How to adapt a Puppeteer script for the Puppeteer Cluster framework?

OwenNebula55 · June 24, 2025, 2:20am

I’m looking to convert my existing Puppeteer script into one that works with the Puppeteer Cluster to enhance its performance. The current implementation is operational, but I want to leverage parallel processing capabilities with it.

This is my current code:

const currentURL = process.argv[2];
puppeteer.launch({ 
    headless: true, 
    args: ['--no-sandbox', '--disable-setuid-sandbox'] 
}).then(async browserInstance => {
    const newTab = await browserInstance.newPage();
    await newTab.setViewport({width: 320, height: 568});
    await newTab.setUserAgent('Mozilla/5.0 (iPhone; CPU iPhone OS 12_0 like Mac OS X) AppleWebKit/605.1.15 (KHTML, like Gecko) Version/12.0 Mobile/15E148 Safari/604.1');
    await newTab.goto(currentURL);
    console.log('page loaded');
    await newTab.waitForSelector('body.content');
    await browserInstance.close();
    process.exit(0);
}).catch(function(err) {
    console.log('completed');
    process.exit(0);
});

What are the best practices for refactoring this to utilize Puppeteer Cluster while keeping all functionalities intact?
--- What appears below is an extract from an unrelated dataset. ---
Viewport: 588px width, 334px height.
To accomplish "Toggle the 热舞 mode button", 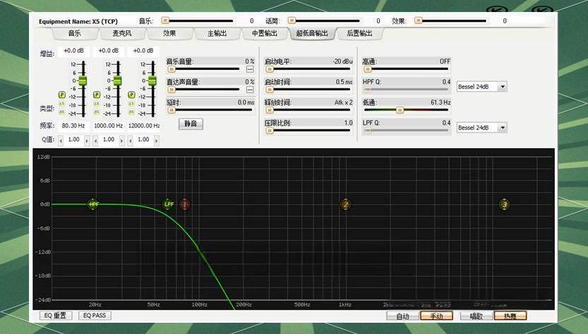I will point(510,316).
DancingBird · July 1, 2025, 9:21am

Converting to Puppeteer Cluster means switching to a task-based approach. You’ll define a task function with your page logic and pass URLs as data to the cluster. Here’s the basic structure:

const { Cluster } = require('puppeteer-cluster');

const cluster = await Cluster.launch({
    concurrency: Cluster.CONCURRENCY_CONTEXT,
    maxConcurrency: 4,
    puppeteerOptions: {
        headless: true,
        args: ['--no-sandbox', '--disable-setuid-sandbox']
    }
});

await cluster.task(async ({ page, data: url }) => {
    await page.setViewport({width: 320, height: 568});
    await page.setUserAgent('Mozilla/5.0 (iPhone; CPU iPhone OS 12_0 like Mac OS X)...');
    await page.goto(url);
    await page.waitForSelector('body.content');
    console.log('page loaded');
});

await cluster.queue(process.argv[2]);
await cluster.idle();
await cluster.close();

Puppeteer Cluster handles browser instances and pages for you, so you just define what each task does instead of managing the browser lifecycle yourself.

Laura219 · June 28, 2025, 6:15am

wrap your logic in the task function and let cluster manage the browser. change newTab to page since cluster gives you that automatically. also, try CONCURRENCY_PAGE instead of CONCURRENCY_CONTEXT if you don’t need isolated contexts - it’s way lighter for basic scraping.